From 253098cb2d33d8b10fb377f776715e807c5cbb67 Mon Sep 17 00:00:00 2001
From: Dan Collins <dcollinsn@gmail.com>
Date: Wed, 8 Jun 2016 10:15:29 -0400
Subject: [PATCH] [cpan #115168] Correct magical and non-POK inputs
In [perl #128143], a user reports inconsistent behavior between the
following two ways to call decode:
$x =~ s/(.)/$latin1->decode($1)/ge
$x =~ s/(.)/Encode::decode('latin1', $1)/ge
The issue seems to be that Encode.xs Method_decode() performs some
operations on src without checking to see if it is readonly or
magical. Since $1 is magical, this results in incorrect data. From
stepping through with GDB, it looks like the corruption doesn't
happen until this line, early in encode_method():
U8 *s = (U8 *) SvPV(src, slen);
For inputs that are readonly, magical, or not POK, we first create
a mortal SV, then use sv_copypv to stringify and transfer.
Encode needs to do the same thing.

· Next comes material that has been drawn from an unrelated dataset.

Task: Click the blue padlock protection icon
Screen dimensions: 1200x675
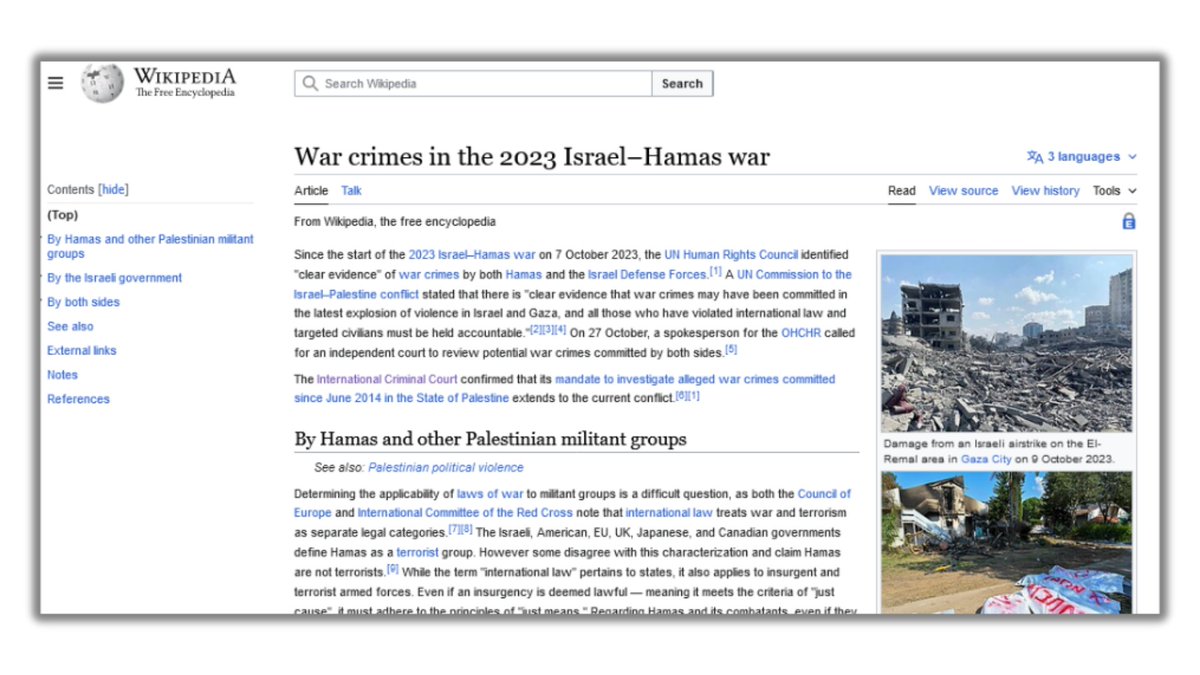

Currently, encode will not
accept being passed, for example, a typeglob, but decode will.
This patch brings the functions in line, and will stringify any
input that sv_pvcopy is able to.
Tests are added for both functions for both magic and typeglob inputs.
---
Encode.xs | 14 +++++++++++++-
t/Encode.t | 10 +++++++++-
t/decode.t | 11 +++++++++--
3 files changed, 31 insertions(+), 4 deletions(-)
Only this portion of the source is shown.